* **Exercise goal**
Extract each line of the data below that contains the word "Where".
*****
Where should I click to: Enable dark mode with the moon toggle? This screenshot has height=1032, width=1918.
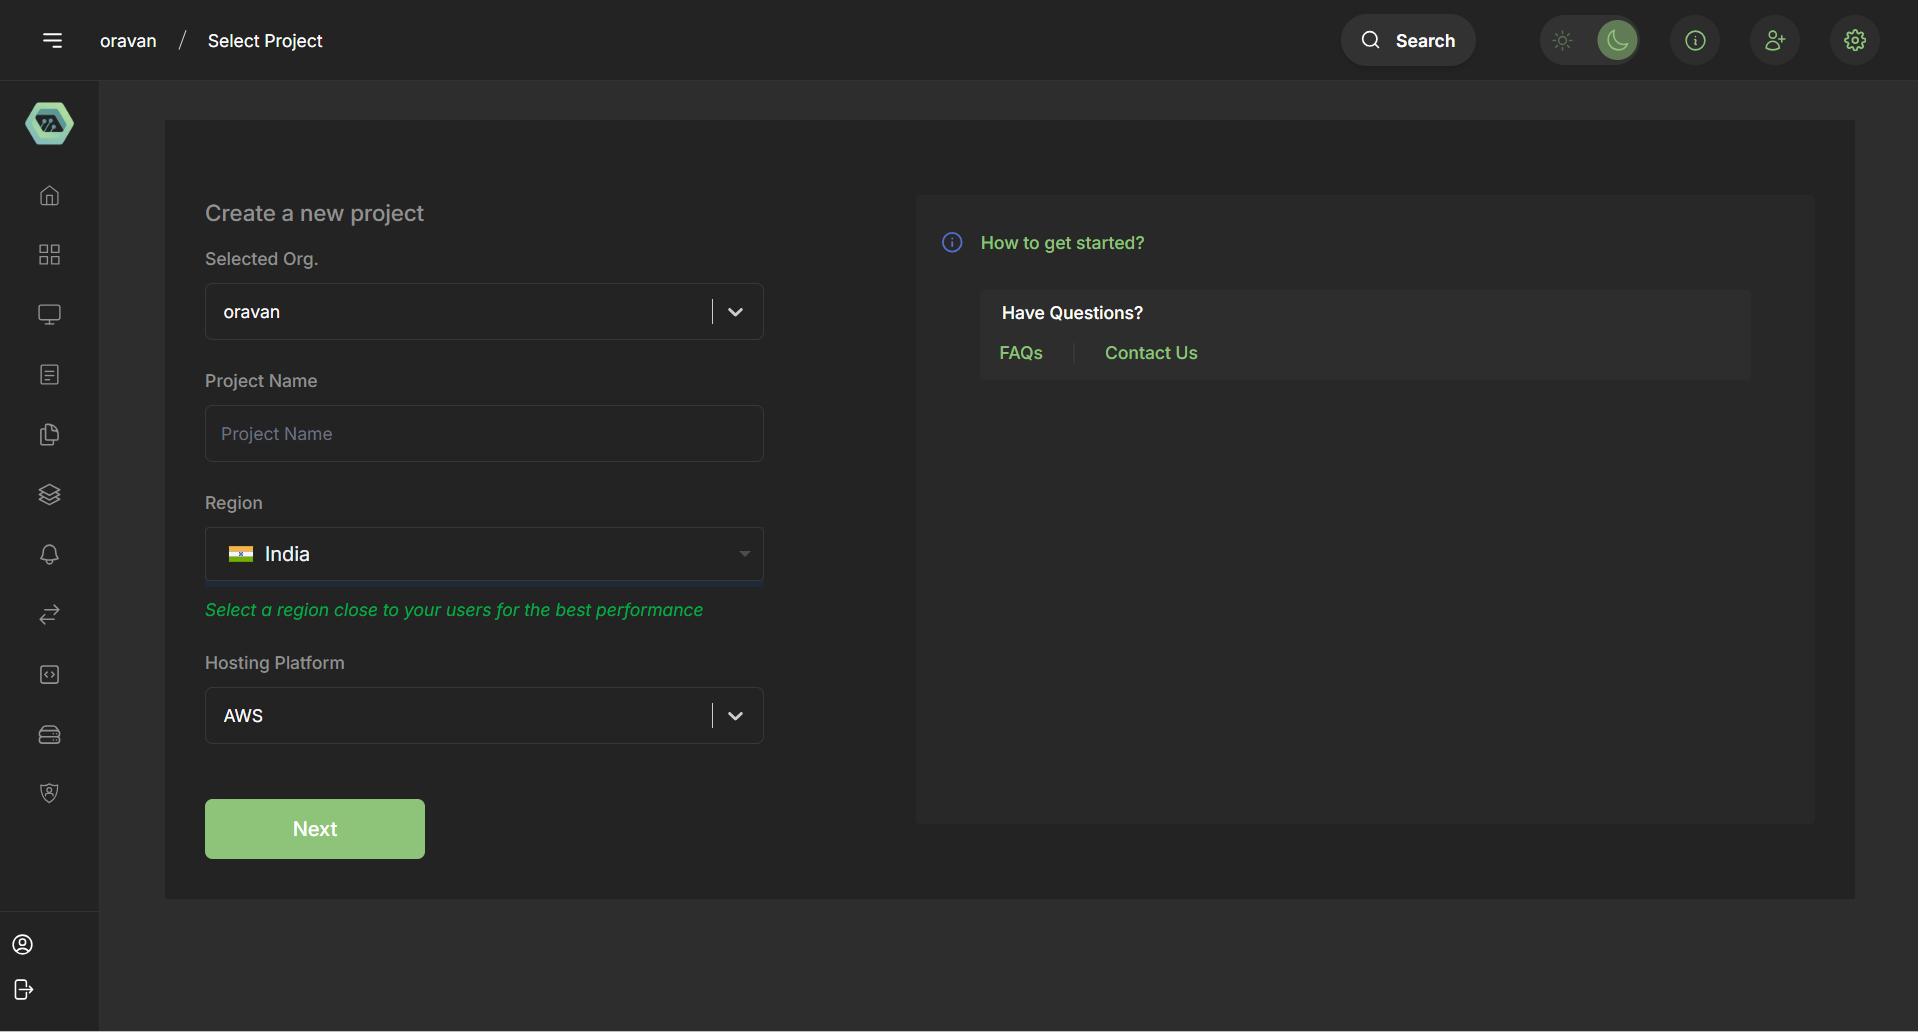pos(1619,40)
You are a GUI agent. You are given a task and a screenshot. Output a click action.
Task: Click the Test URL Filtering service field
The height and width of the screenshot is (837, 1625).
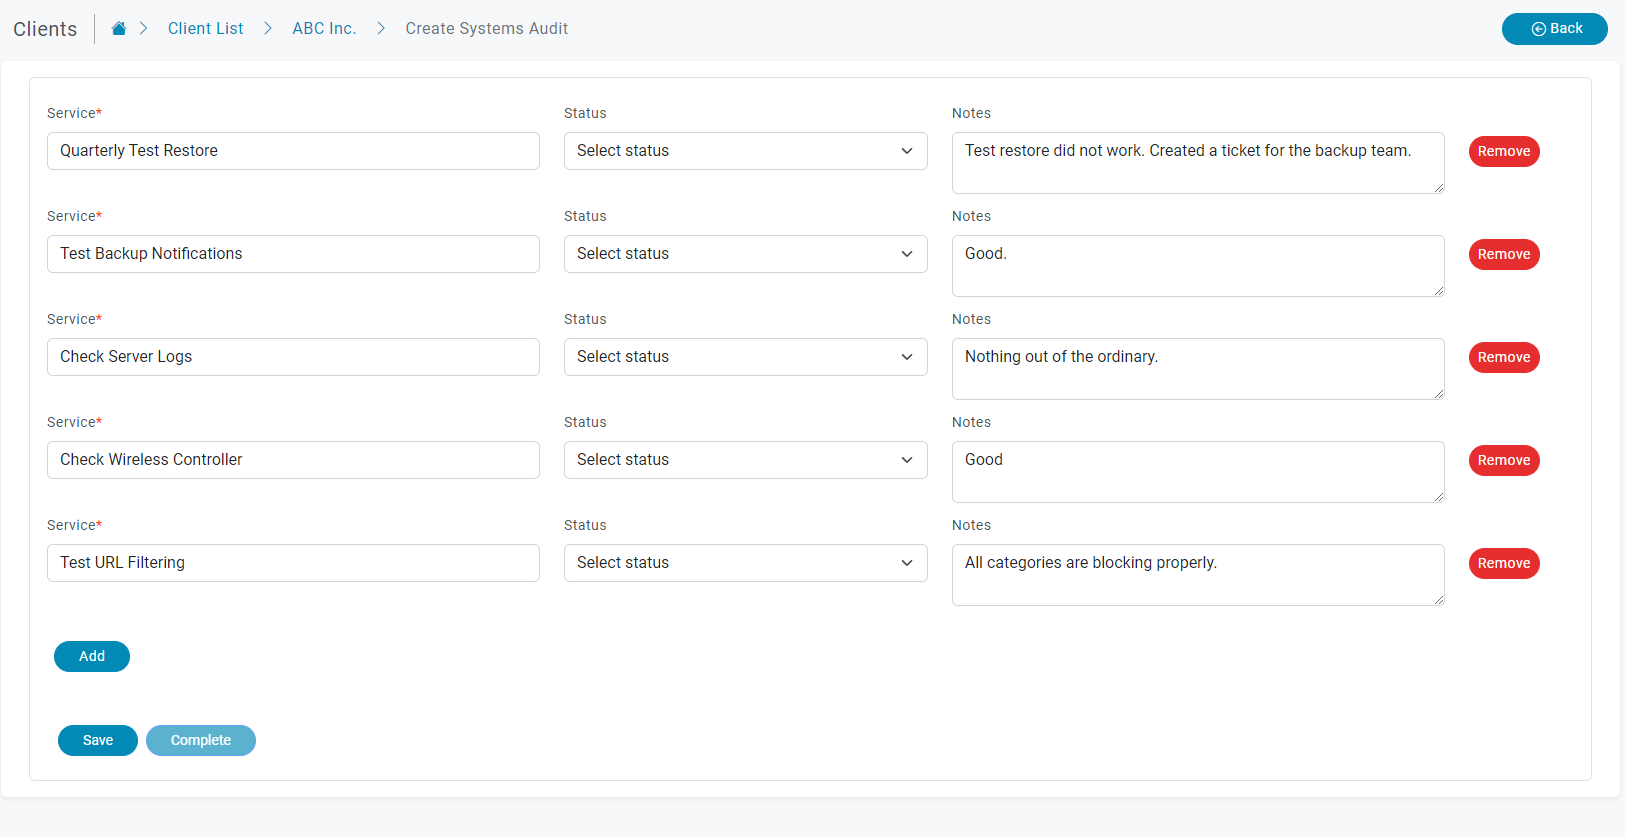click(293, 563)
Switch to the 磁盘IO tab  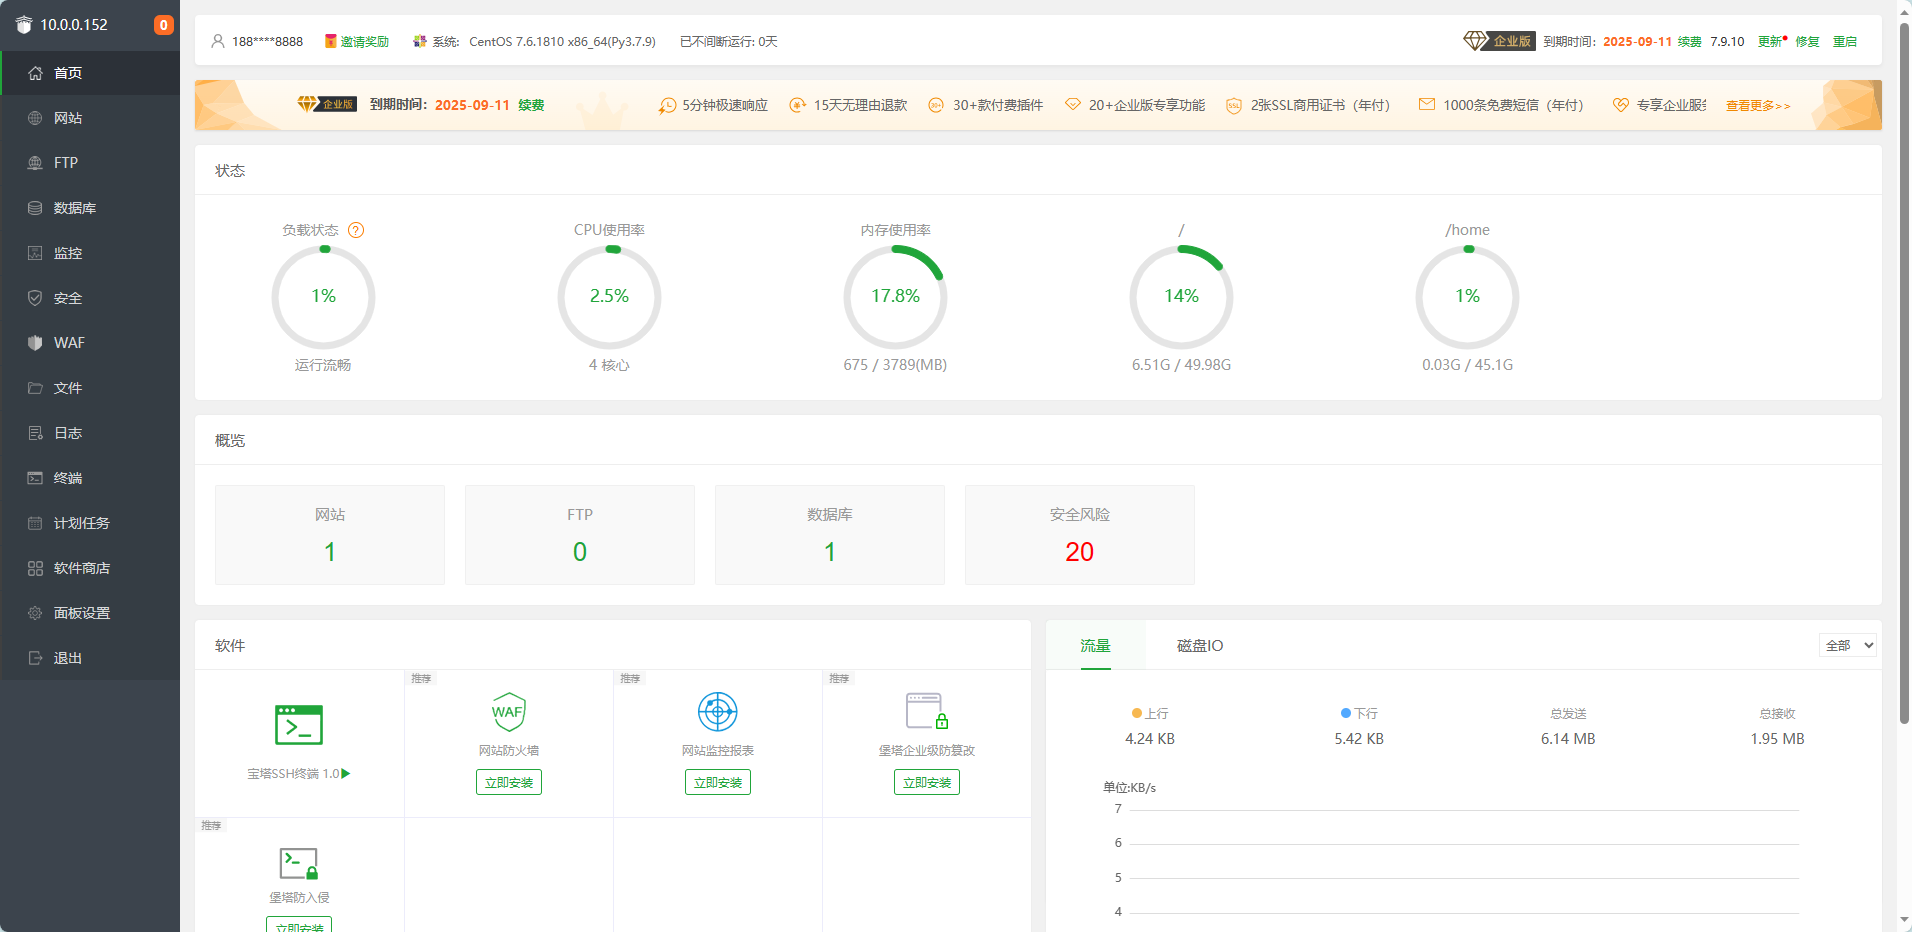tap(1199, 646)
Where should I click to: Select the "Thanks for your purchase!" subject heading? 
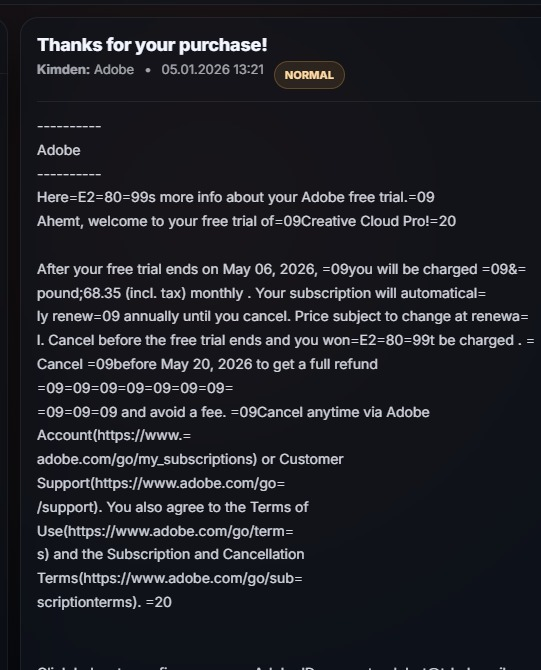(x=152, y=45)
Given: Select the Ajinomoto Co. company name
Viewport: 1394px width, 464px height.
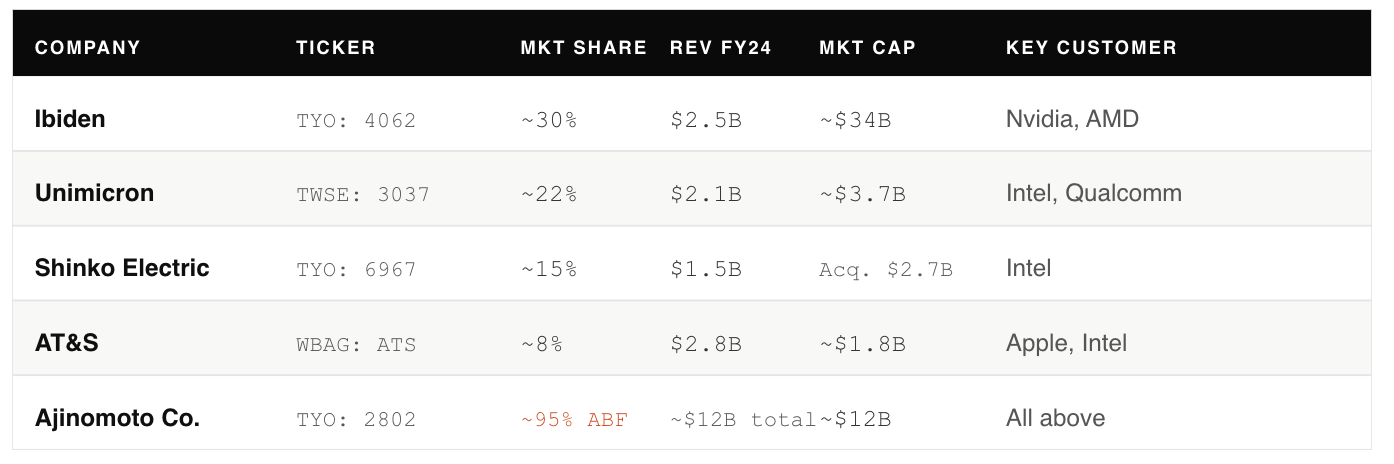Looking at the screenshot, I should 118,418.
*****
* **Solution**
Where should I click to: Enable dark mode with the moon toggle? This screenshot has height=1032, width=1918.
Where should I click to: Select the "Thanks for your purchase!" subject heading? 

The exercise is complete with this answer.